Homélie du 20° Dimanche du temps ordinaire / Année C
18/08/2013

 

« Renonçant à la joie qui lui était proposée, Jésus a enduré, sans avoir de honte, l’humiliation de la croix, et, assis à la droite de Dieu, il règne avec lui. »

Chaque mot de cette phrase de la lettre aux Hébreux de ce Dimanche (He 12,1-4)  heurte notre sensibilité occidentale du XXI° siècle.
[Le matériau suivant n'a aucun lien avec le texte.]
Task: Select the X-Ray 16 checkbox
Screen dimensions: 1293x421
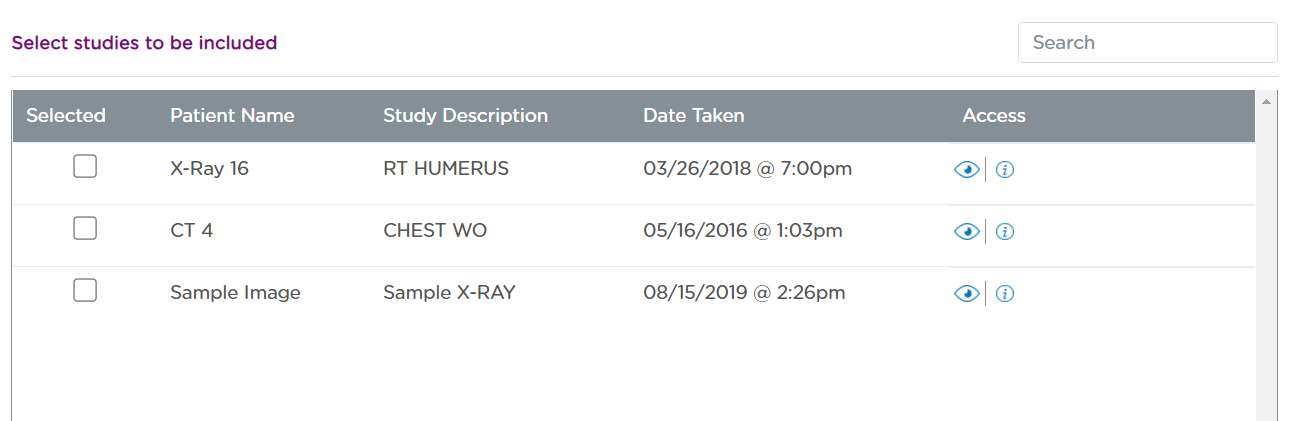Action: tap(85, 167)
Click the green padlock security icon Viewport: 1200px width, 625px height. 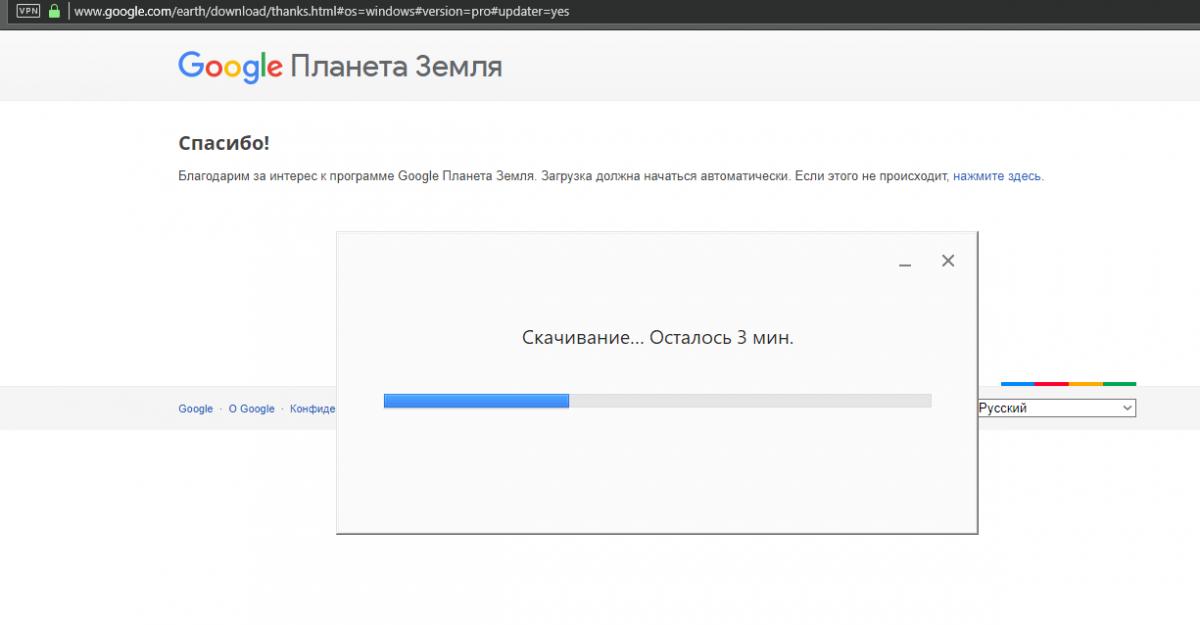[54, 12]
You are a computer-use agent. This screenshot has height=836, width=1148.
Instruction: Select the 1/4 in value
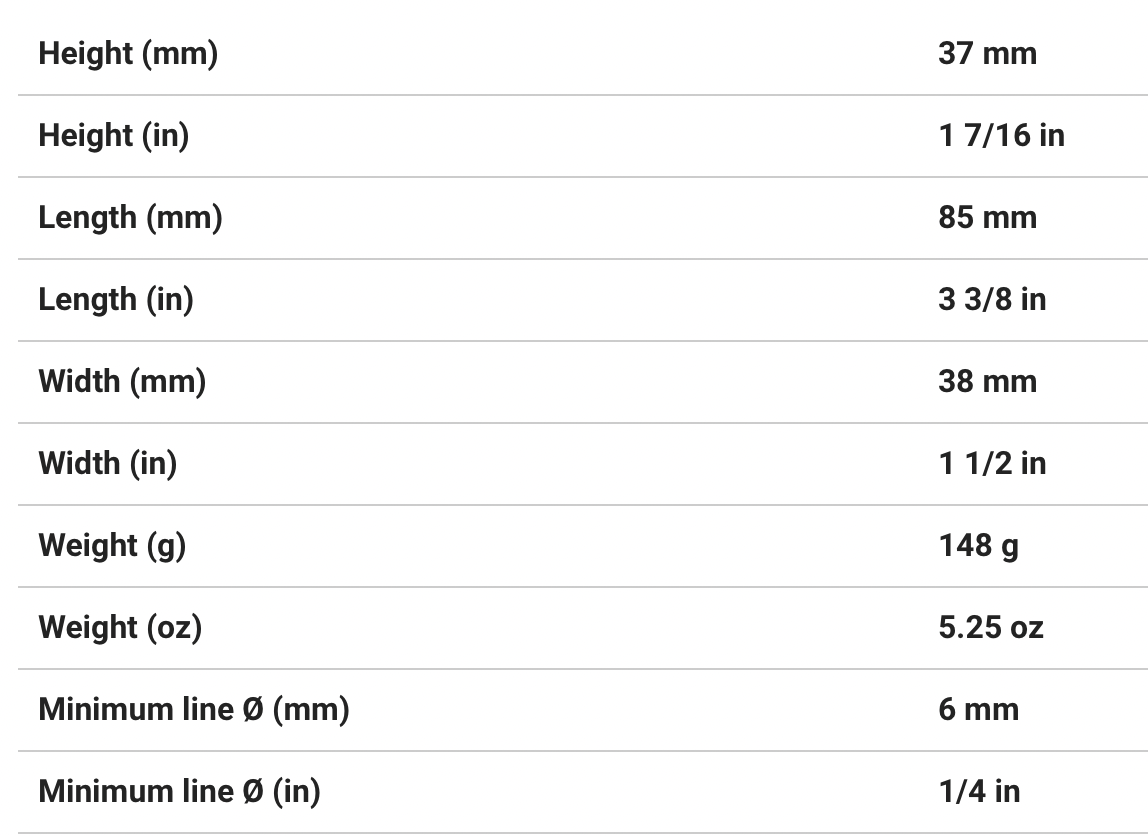(x=979, y=791)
Chaque mot semble prendre le contre-pied des idéologies soft actuelles sur le bien-être personnel, la recherche de l’épanouissement, le désir de ne pas souffrir, l’investissement dans la vie présente…

Prenez le verbe renoncer : qui prêche le renoncement aujourd’hui ? À part quelques écologistes radicaux prônant la décroissance, et donc la réduction de notre train de vie, qui rappelle cette vieille loi pourtant pleine de sagesse : le renoncement peut devenir un chemin de libération ?

Ce à quoi le Christ renonce, c’est à « la joie qui lui était proposée ». Voilà qui est encore plus scandaleux ! Le christianisme semble tomber ici sous les accusations de Nietzsche : religion de sous-hommes ne pouvant accéder à la joie dionysiaque, et érigeant leur impuissance en chemin de sainteté. Ce serait vrai si la phrase de He 12,3 s’arrêtait là, s’il n’y avait le but, la raison pour laquelle le Christ renonce à la joie possible.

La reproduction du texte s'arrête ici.